→ **PROMPT 1**:
Answer these questions using the passage on dual-mass flywheels below.
(a) To how many cylinders have newer, more efficient engines been reduced?
(b) What are the two key wear characteristics of a dual-mass flywheel?
(c) Where can the wear limit specifications be found?
→ **PROMPT 2**:
Write what follows the final sentence of the passage on dual-mass flywheels below.

→ **READING TEXT**:
================
Dual-mass flywheels were developed to address the escalation of torque and power, especially at low revs. The growing concern for the environment and the adoption of more stringent regulations have marked the development of more efficient new engines, lowering the cylinder number to 3 or even 2 cylinders, and allowing the delivery of more torque and power at low revolutions. The counterpart has been an increase in the level of vibration which traditional clutch discs are unable to absorb. This is where the dual-mass flywheels play a key role, making these mechanical developments more viable.
The absorption capacity of the vibration depends on the moving parts of the DMF, these parts are subject to wear. Whenever the clutch is replaced, the DMF should be checked for wear. The two key wear characteristics are freeplay and sideplay (rock). These should be measured to determine whether the flywheel is serviceable. The wear limit specifications can be found in vehicle or flywheel manufacturer's published documentation. Other failure modes are severely grooved/damaged clutch mating surface, grease loss, and cracking.
================
→ **EXCERPTED RECORDS**:
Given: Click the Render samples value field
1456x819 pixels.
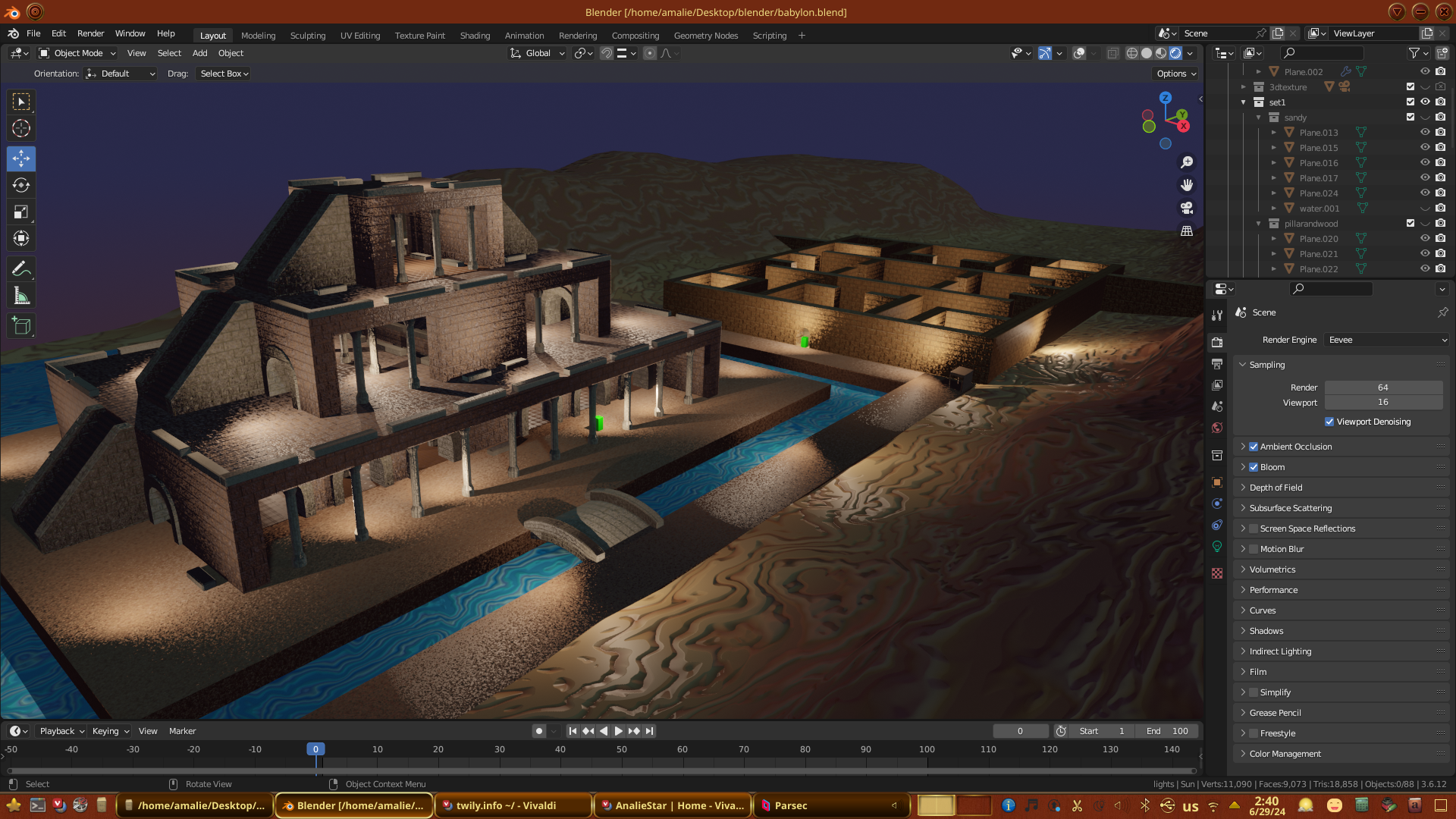Looking at the screenshot, I should tap(1382, 388).
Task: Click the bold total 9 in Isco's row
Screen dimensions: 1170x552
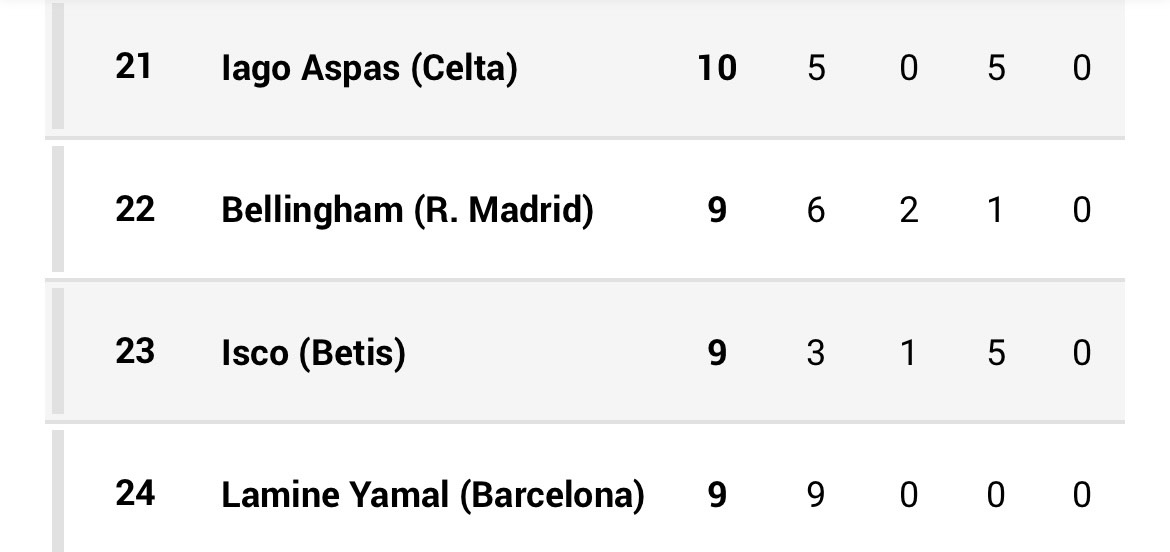Action: click(x=717, y=353)
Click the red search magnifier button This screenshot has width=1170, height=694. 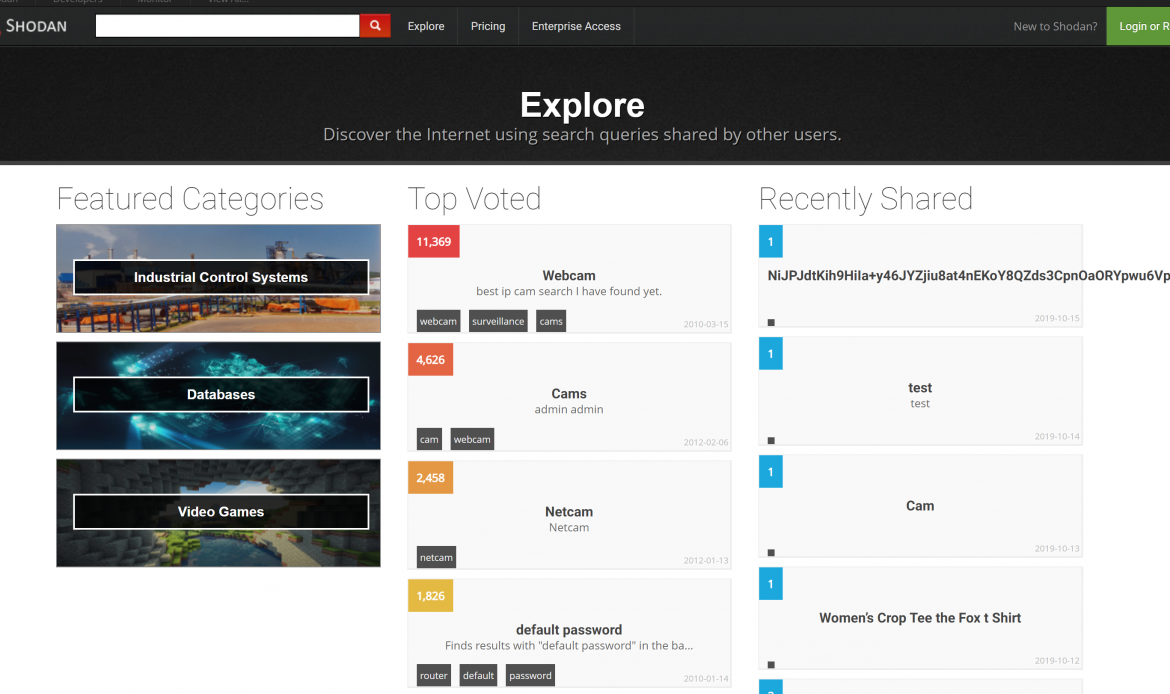coord(375,26)
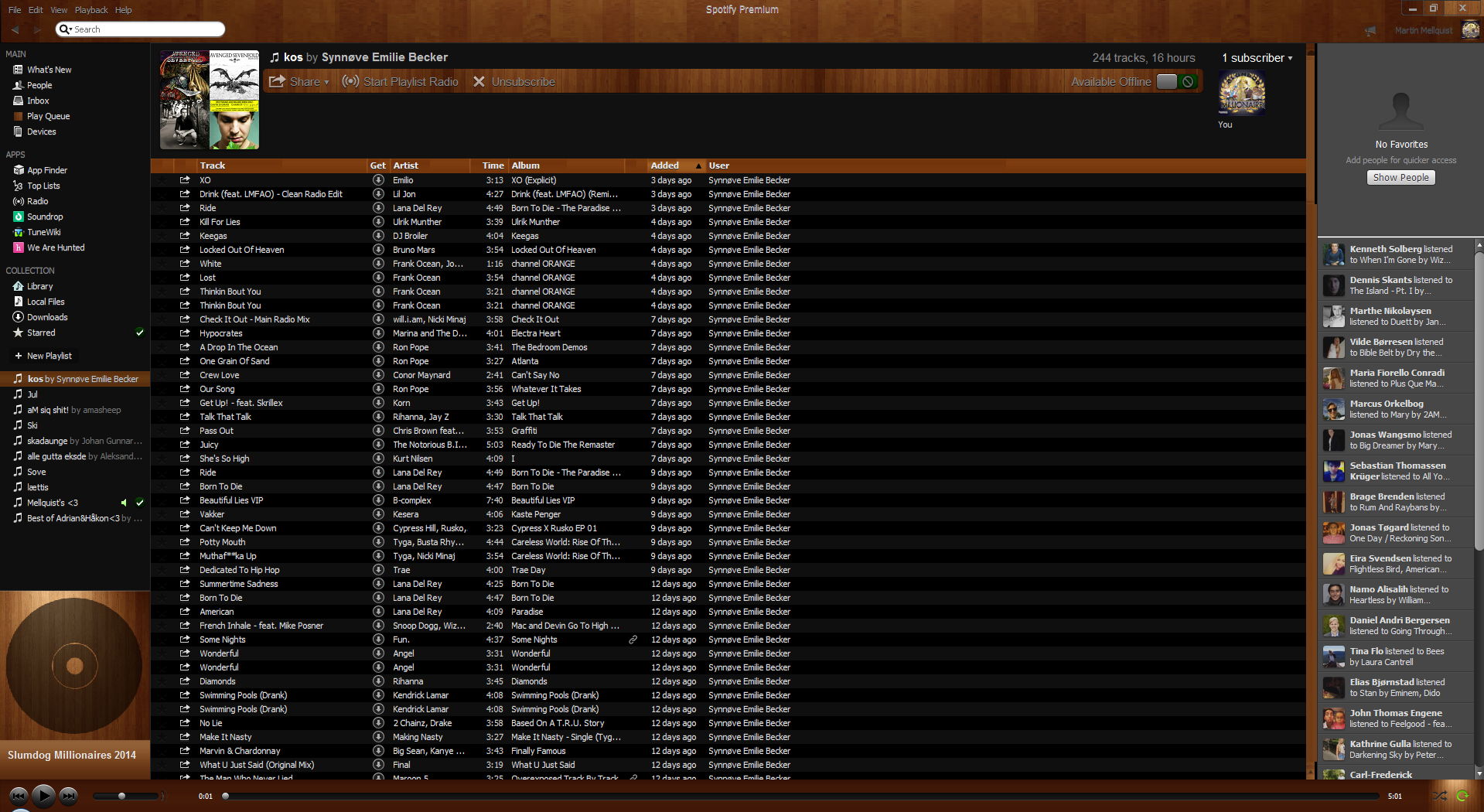Expand the 1 subscriber dropdown
Viewport: 1484px width, 812px height.
pos(1257,58)
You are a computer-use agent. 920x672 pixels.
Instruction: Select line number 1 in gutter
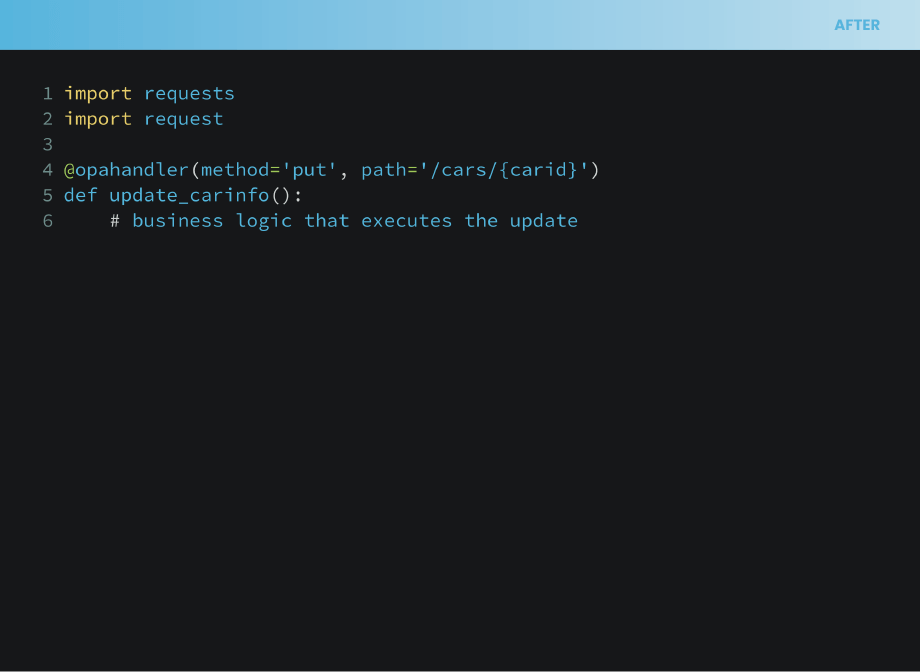[x=48, y=93]
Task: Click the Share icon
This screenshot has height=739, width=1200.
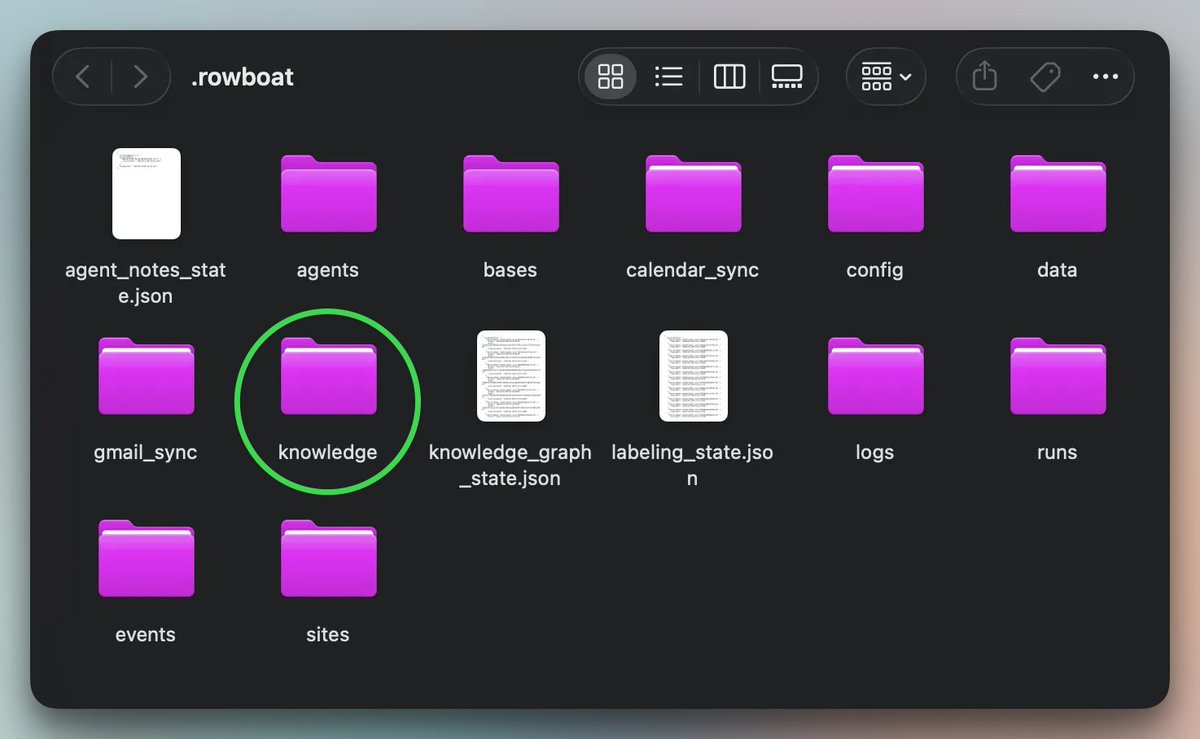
================
→ **TASK ANSWER 1**:
(a) To 3 or even 2 cylinders.
(b) Freeplay and sideplay (rock).
(c) In the vehicle or flywheel manufacturer's published documentation.

→ **TASK ANSWER 2**:
The main type is called a planetary DMF. The planetary gear and the torsional damper are incorporated into the main flywheel. For this purpose, the main flywheel is divided into primary and secondary pinion-connected masses, and between them there are four different types of bent springs:
Individual bent spring
The simplest form of the bent spring is the standard single arc spring.
One-phase bent springs in parallel
The standard arc springs are called parallel springs of one phase. These consist of an outer and an inner arc spring of almost equal lengths and connected in parallel. The individual characteristic curves of the two arc springs are added to form the characteristic curve of the spring pair.
Two-phase bent springs in parallel
In the case of two-stage spring there are two curved parallel arc springs, one inside the other, but the internal arc spring is shorter so that it acts later. The characteristic curve of the outer arc spring is adapted to increase when the engine is started. The softer outer arc spring only acts to increase the problematic resonance frequency range. When the torque increases, reaching the maximum value, the internal arc spring also acts. In this second phase, the inner and outer arc springs work together. The collaboration of both arc springs thus ensures good acoustic isolation at all engine speeds.
Three-phase bent spring
This curved spring consists of an outer and two inner arc springs with different elastic characteristics connected in series. This category of bent spring uses the two concepts together: parallel and series connection in order to ensure optimal torsional compensation for each value of torque.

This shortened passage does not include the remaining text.